**Source records**
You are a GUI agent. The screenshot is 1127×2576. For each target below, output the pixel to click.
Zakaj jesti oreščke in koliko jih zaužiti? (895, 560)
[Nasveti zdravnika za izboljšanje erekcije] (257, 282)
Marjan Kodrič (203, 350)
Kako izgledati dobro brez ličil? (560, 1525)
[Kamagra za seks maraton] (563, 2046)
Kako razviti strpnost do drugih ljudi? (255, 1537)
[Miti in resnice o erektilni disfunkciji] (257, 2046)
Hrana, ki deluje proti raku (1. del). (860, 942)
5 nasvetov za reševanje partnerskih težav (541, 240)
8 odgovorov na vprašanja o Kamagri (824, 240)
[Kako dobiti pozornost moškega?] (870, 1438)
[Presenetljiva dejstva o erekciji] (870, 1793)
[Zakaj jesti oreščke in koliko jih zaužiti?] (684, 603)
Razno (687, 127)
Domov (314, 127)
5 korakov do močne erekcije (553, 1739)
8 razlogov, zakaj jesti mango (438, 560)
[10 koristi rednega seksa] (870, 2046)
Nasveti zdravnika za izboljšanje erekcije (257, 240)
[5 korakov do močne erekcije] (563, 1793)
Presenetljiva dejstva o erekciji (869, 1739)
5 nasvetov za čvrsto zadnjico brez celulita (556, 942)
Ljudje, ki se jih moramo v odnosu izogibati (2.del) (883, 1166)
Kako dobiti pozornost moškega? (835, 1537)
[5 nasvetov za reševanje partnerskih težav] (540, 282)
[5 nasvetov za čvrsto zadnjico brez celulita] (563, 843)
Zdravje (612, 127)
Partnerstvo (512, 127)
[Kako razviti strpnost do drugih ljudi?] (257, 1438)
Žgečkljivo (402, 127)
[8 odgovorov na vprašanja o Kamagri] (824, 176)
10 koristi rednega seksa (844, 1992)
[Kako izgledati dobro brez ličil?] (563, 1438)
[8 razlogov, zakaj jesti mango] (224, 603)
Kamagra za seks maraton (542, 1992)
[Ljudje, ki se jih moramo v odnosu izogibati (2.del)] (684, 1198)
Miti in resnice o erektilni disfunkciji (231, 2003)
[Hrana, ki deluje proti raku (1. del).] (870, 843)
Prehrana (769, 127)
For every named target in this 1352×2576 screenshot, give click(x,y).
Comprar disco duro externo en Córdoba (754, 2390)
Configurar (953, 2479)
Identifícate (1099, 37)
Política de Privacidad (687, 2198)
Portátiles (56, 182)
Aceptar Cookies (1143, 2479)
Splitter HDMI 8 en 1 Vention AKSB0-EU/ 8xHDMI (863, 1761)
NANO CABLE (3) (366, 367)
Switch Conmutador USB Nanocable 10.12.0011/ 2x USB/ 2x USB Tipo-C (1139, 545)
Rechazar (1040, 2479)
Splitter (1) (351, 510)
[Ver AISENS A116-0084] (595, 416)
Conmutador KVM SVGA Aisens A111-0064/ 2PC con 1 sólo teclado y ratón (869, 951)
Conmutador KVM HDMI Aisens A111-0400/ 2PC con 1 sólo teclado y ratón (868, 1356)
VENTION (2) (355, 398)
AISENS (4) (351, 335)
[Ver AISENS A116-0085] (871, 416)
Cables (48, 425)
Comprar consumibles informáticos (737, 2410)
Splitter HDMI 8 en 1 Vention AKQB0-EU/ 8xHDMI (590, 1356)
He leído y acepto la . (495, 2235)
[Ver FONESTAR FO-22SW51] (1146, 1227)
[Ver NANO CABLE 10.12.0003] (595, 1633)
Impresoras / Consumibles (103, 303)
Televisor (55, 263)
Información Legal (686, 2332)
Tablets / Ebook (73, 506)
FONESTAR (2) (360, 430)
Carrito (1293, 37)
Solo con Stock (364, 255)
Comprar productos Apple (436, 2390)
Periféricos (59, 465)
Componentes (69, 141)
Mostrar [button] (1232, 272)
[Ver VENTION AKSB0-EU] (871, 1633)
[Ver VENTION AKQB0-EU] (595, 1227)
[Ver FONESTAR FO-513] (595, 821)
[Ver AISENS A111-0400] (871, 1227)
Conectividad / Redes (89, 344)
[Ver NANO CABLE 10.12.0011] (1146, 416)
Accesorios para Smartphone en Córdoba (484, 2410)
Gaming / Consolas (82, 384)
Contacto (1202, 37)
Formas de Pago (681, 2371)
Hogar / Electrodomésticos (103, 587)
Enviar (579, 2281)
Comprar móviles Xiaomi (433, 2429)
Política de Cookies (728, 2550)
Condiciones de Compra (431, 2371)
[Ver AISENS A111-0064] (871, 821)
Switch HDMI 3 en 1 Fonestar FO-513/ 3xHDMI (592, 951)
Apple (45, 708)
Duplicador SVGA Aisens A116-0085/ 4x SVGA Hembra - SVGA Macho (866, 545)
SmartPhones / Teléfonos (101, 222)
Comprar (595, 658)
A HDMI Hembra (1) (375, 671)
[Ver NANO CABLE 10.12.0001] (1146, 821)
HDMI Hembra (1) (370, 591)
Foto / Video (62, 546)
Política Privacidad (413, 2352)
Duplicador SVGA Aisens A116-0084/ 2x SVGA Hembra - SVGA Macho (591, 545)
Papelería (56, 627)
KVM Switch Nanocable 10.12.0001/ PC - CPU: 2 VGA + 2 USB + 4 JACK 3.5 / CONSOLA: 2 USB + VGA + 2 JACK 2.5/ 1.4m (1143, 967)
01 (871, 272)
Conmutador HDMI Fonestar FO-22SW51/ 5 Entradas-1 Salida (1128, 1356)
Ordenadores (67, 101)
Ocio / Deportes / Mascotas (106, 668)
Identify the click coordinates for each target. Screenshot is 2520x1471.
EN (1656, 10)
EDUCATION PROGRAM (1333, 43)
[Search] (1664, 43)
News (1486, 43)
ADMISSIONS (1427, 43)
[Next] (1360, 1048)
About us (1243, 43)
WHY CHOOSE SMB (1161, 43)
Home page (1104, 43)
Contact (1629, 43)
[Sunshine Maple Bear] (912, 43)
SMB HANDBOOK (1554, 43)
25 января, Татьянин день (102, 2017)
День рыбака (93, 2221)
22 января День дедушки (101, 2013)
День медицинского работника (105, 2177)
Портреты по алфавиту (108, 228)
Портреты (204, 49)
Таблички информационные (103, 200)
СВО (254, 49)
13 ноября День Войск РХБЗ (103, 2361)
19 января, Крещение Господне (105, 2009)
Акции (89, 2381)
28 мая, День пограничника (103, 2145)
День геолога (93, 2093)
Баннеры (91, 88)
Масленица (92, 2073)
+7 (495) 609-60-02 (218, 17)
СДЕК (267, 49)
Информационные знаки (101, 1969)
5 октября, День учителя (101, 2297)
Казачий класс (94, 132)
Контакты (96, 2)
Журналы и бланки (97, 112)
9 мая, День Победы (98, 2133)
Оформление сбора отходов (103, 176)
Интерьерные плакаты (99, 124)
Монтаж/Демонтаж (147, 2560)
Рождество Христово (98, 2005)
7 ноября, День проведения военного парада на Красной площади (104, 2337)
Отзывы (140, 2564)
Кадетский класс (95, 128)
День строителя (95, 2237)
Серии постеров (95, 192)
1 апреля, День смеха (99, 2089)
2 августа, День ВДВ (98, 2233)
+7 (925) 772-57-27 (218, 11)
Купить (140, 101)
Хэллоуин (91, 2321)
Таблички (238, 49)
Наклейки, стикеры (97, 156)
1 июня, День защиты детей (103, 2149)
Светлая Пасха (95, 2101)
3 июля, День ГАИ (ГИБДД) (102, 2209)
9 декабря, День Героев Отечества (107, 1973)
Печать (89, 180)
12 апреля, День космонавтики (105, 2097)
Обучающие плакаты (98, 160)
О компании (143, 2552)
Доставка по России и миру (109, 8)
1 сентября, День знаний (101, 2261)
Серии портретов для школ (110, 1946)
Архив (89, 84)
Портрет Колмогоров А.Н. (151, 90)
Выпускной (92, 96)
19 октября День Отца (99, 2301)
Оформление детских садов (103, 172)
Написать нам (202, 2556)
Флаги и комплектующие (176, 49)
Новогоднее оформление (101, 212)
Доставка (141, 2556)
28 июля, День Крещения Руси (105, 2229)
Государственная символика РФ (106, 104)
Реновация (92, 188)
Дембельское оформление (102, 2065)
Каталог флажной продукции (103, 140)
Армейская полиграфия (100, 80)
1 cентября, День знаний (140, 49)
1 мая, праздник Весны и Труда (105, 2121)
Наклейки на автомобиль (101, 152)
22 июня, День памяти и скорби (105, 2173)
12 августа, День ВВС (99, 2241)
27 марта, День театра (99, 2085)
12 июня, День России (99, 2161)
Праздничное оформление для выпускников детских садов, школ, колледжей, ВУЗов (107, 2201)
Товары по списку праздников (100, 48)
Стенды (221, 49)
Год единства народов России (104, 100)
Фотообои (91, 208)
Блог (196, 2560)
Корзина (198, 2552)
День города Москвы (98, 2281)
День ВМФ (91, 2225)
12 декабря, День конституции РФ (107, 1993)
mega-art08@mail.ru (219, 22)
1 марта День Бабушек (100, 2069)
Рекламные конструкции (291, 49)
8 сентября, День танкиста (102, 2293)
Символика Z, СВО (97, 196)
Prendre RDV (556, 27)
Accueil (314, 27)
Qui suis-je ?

**Work item**
Please give again the lines above between the line holding "СВО (254, 49)" and the line holding "Рождество Христово (98, 2005)", inclusive, exactly as they are and with nothing added.

**Answer to this task**
СВО (254, 49)
13 ноября День Войск РХБЗ (103, 2361)
19 января, Крещение Господне (105, 2009)
Акции (89, 2381)
28 мая, День пограничника (103, 2145)
День геолога (93, 2093)
Баннеры (91, 88)
Масленица (92, 2073)
+7 (495) 609-60-02 (218, 17)
СДЕК (267, 49)
Информационные знаки (101, 1969)
5 октября, День учителя (101, 2297)
Казачий класс (94, 132)
Контакты (96, 2)
Журналы и бланки (97, 112)
9 мая, День Победы (98, 2133)
Оформление сбора отходов (103, 176)
Интерьерные плакаты (99, 124)
Монтаж/Демонтаж (147, 2560)
Рождество Христово (98, 2005)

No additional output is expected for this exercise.